We returned to the Watts Gallery today for a second look at the fabulous Richard Dadd exhibit before it closes at the end of the month. With a bit of time to spare, we also booked onto the tour of Limnerslease, the home where George Frederic Watts lived with his wife, Mary. (Mary, you might remember from my earlier posts this year, is the creator of the exquisite Watts Chapel, which was build as a memorial to her husband.)
The Watts Gallery Trust has been working to acquire and subsequently restore Limnerslease, the house where the Watts’ lived and had their studios. We saw the house about a year ago, just before the current restoration work was begun in earnest — it’s a huge undertaking, and we’ve been eager to see how it’s coming along. It is, in a word, stunning, and it is clear that the work is deeply meaningful to the entire team of professionals and volunteers who are working on the project. The Watts’ studios will officially open early in 2016, and we’ll visit again then, but for today, we were very happy to be allowed to peek into the accessible areas of the house and the extensive gardens and grounds.

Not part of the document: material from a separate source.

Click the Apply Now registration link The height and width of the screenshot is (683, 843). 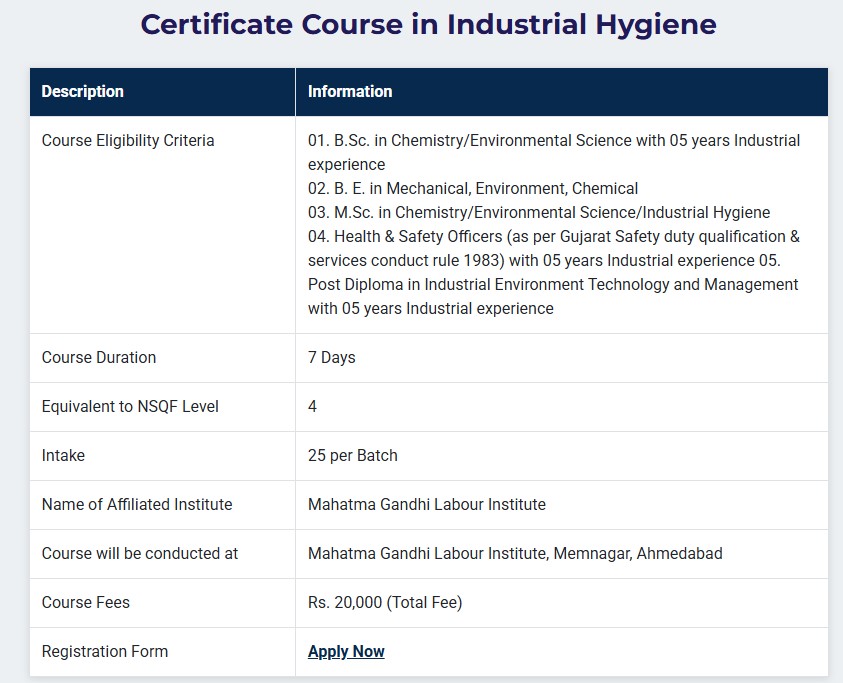(346, 651)
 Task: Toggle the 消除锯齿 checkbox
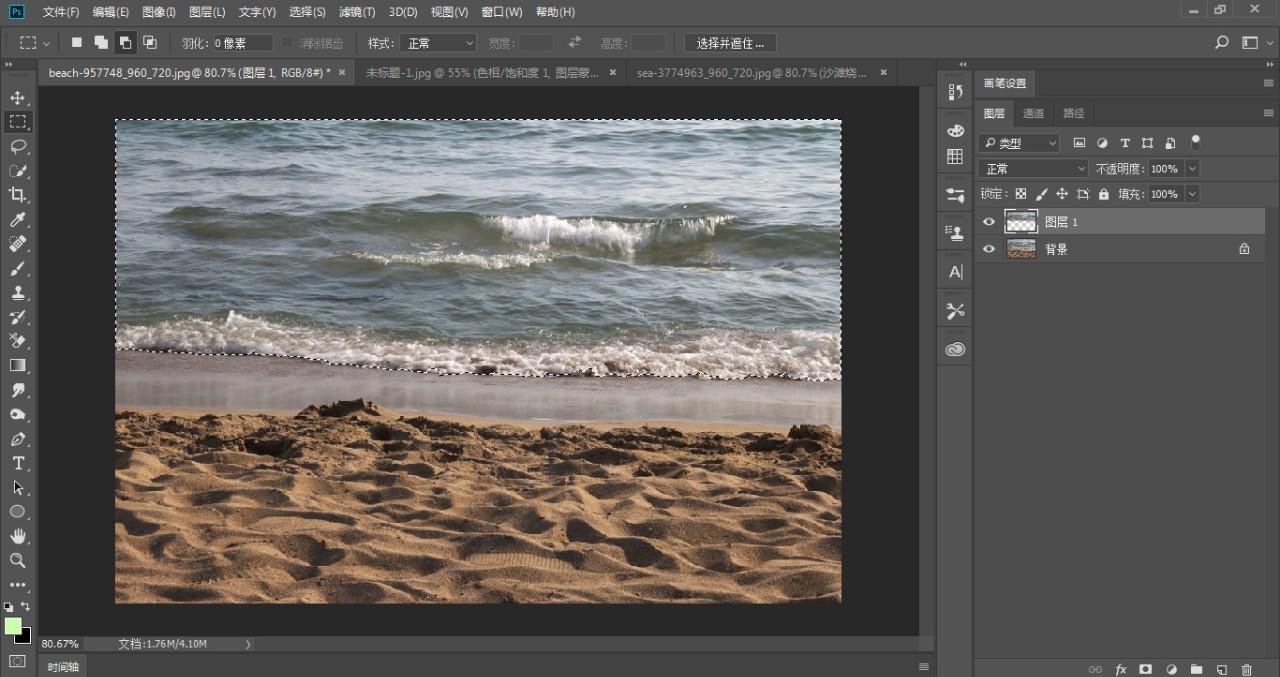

Once again, I found particular delight in seeing the Pilgrim’s Way that runs across the bottom of the hillside — these crosses on the bridge were the work of Louis Reid Deuchars, who intended them to serve as both trail markers and inspirations. Follow the trail far enough, and it will eventually lead you to Canterbury. Just off the trail is this memorial cross created by Mary to honour her husband after his death in 1904. Now that we know it is there, we make a point of stopping to see it whenever we are in the area.